Zum Hauptinhalt springen
Foto: Marktgemeine Admont
| Menschen

Christian Haider: Der Bürgermeister von Admont im Interview


Die Marktgemeinde Admont ist mit 299 km2 Fläche die viertgrößte Gemeinde Österreichs und nach Mariazell die zweitgrößte der Steiermark. 4.890 Einwohner verteilen sich auf die Ortsteile Admont, Hall, Weng, Gstatterboden, Johnsbach, Krumau und Aigen. Seit 2020 bekleidet der Polizeibeamte Christian Haider das Amt des Bürgermeisters. Wir baten den Bürgermeister zum Interview.

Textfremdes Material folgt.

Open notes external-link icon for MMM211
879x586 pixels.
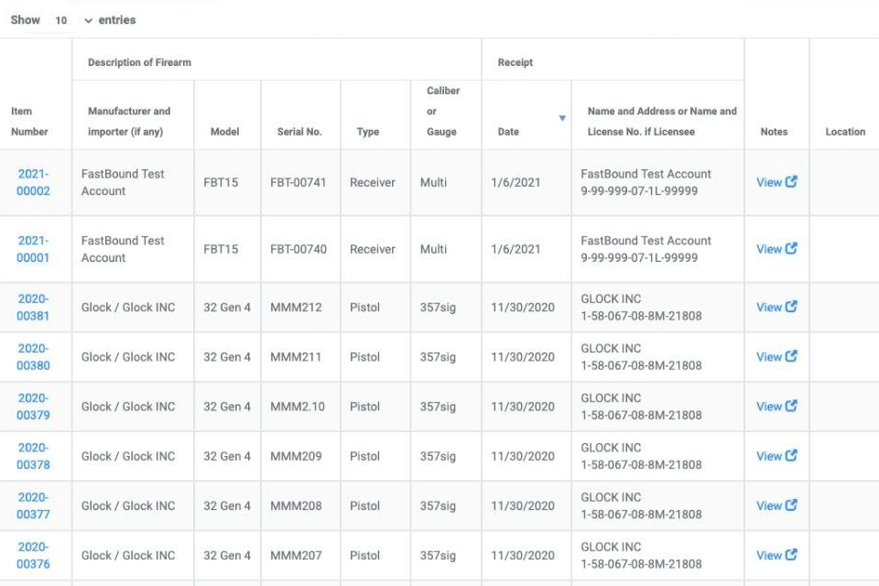click(x=791, y=356)
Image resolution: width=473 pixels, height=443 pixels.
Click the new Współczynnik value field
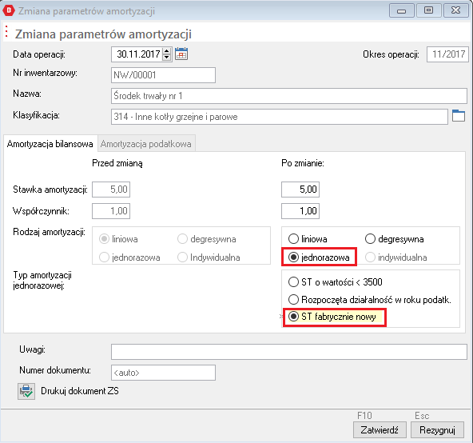pyautogui.click(x=300, y=211)
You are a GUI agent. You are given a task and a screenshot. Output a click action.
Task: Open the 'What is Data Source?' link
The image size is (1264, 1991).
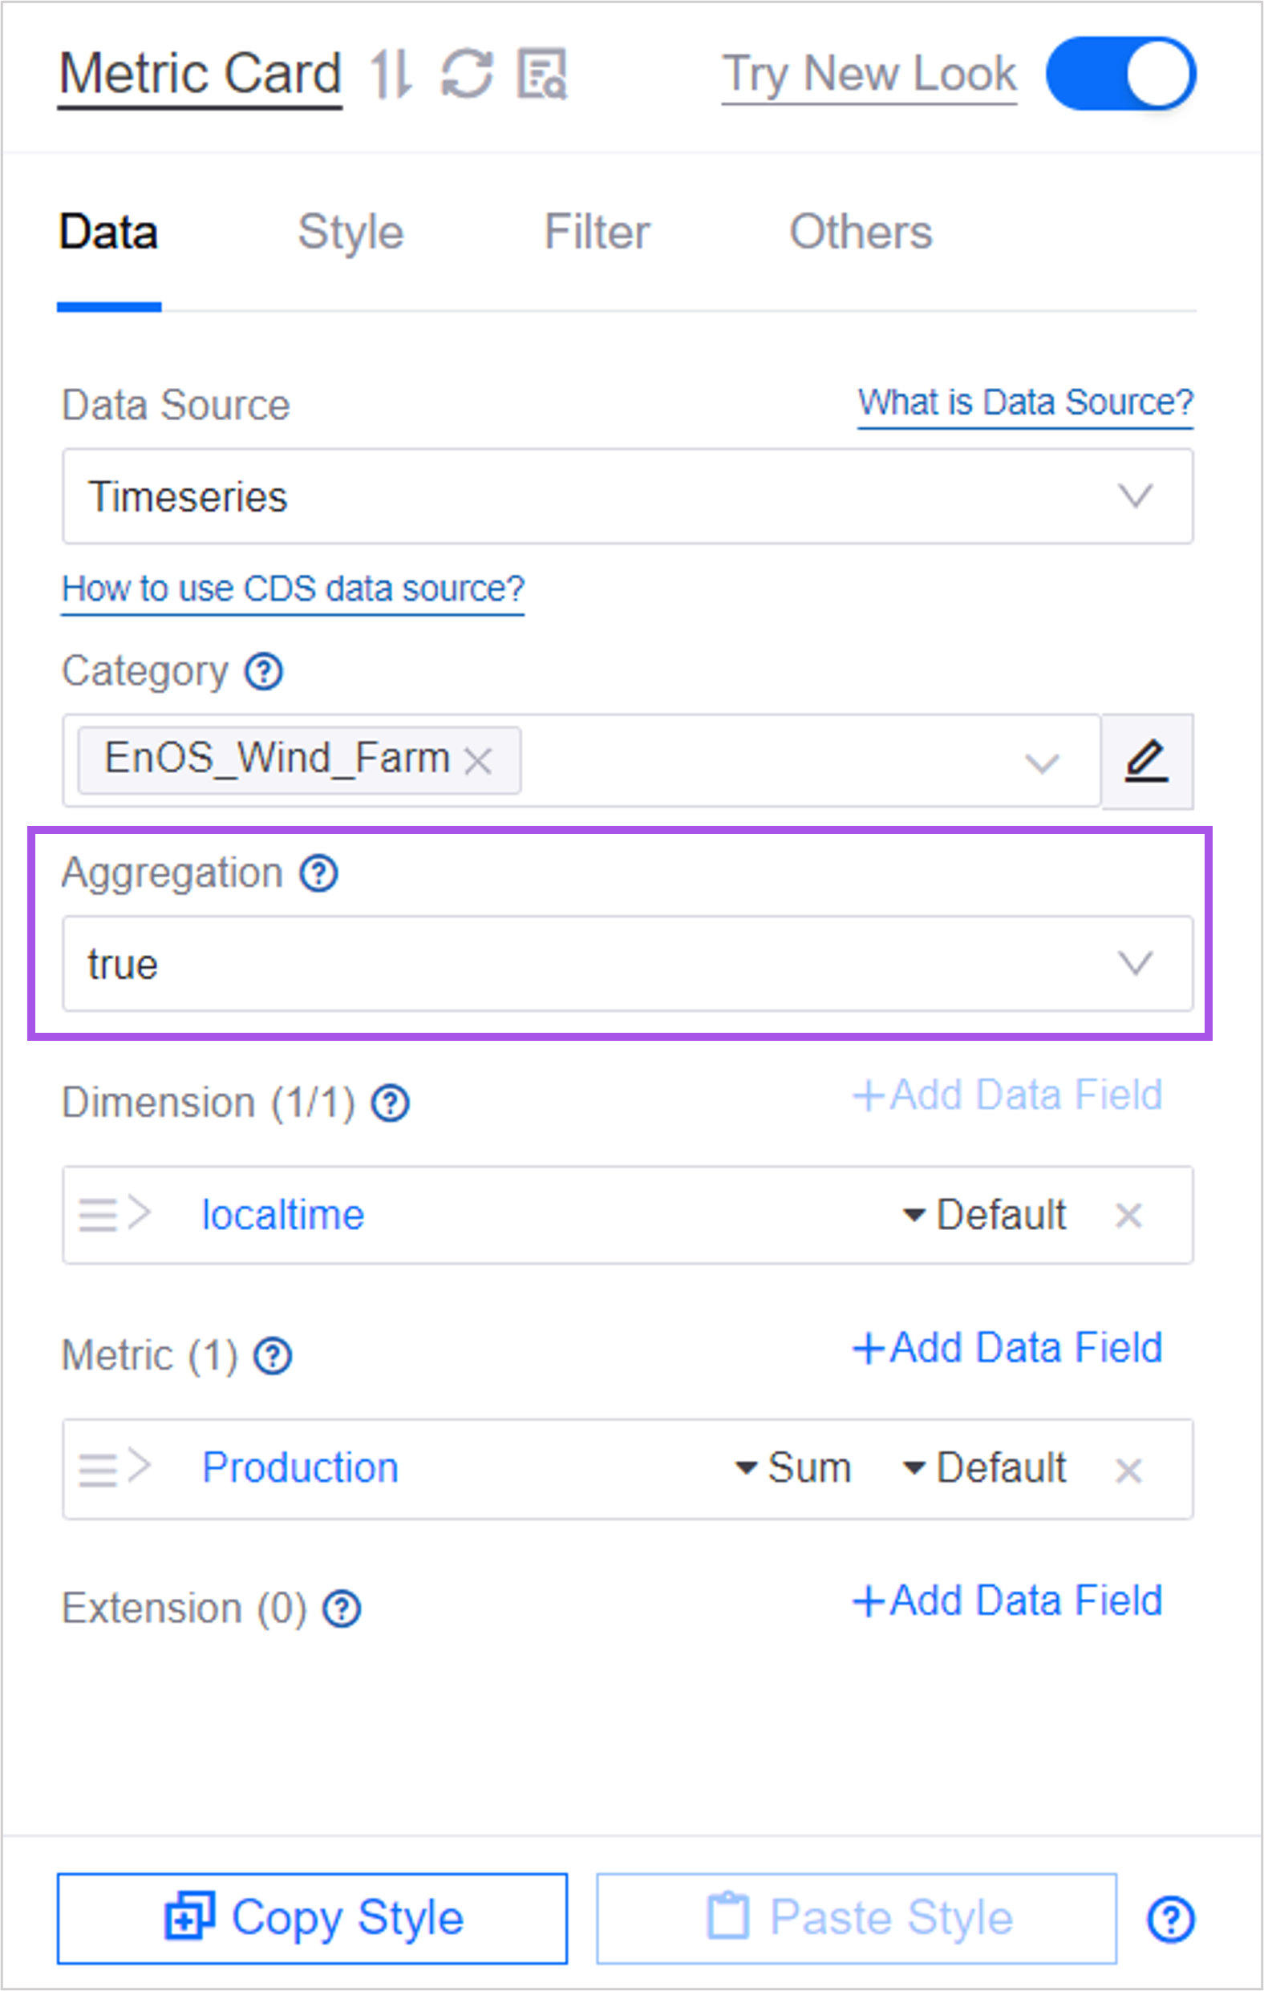coord(1025,403)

Buergermeister Haider AdmontLBN: Herr Bürgermeister, sind Sie beruflich noch im Polizeidienst tätig oder Vollzeit-Bürgermeister?
Haider: Ich bin mit reduziertem Stundenausmaß schon noch bei der Polizei, aber das Amt des Bürgermeisters nimmt natürlich mehr Zeit in Anspruch.

Sie verfügen über die absolute Mehrheit im Gemeinderat. Eine doch sehr angenehme Position?
Wir nutzen dies nicht aus, auch wenn es von der Opposition des Öfteren kritisiert wird. Aber es ist natürlich ein recht moderates Mittel, das man heranziehen kann, wenn’s nötig ist. Ein Großteil der Gemeinderatsbeschlüsse ist jedoch einstimmig.

Die Gemeinden kämpfen finanziell wie nie zuvor. Wie geht‘s Admont?
Die größten Herausforderungen sind die Personalkosten und die flächenmäßige Größe der Gemeinde. Wir haben gesamt 85 Mitarbeiter bei einem Gesamtbudget von ca. 14 Millionen Euro. Speziell bei Betreuungseinrichtungen müssen wir Vorgaben, den Personalschlüssel betreffend, einhalten, da hat man keinen Spielraum. Die Größe der Gemeinde fordert uns in der Infrastruktur wie Straßennetz, Kanal und Wasserversorgung. Entsprechend hoch sind die Kosten. Und natürlich die Kostensteigerungen im Sozialbereich, die waren enorm.

Der Bekanntheitsgrad von Admont ist eng mit dem Gesäuse und dem Stift Admont verbunden. Das Stift prägt die Gemeinde, wie ist das Verhältnis zum Stift Admont?
Jeder muss natürlich seinen Standpunkt vertreten und dass man nicht bei allen Dingen der gleichen Meinung sein kann, ist klar. Die Zusammenarbeit war in letzter Zeit eine gute; gerade in schwierigen Zeiten ist eine harmonische Stimmung mit allen Playern der Region wichtig, um auch künftige Projekte für einen Mehrwert in der Region umzusetzen.

Welche Projekte sollen das sein?
Es ist ein guter Weg eingeschlagen, was den Tourismus betrifft. Die vorhandenen Stärken können wir noch besser ausbauen. Die Marke Gesäuse wurde gut positioniert, aber es ist noch Potenzial drinnen. Wir wollen im sanften Tourismus bleiben, ohne groß in Infrastruktur investieren zu müssen. Eine Verbesserung im Angebot wäre wünschenswert.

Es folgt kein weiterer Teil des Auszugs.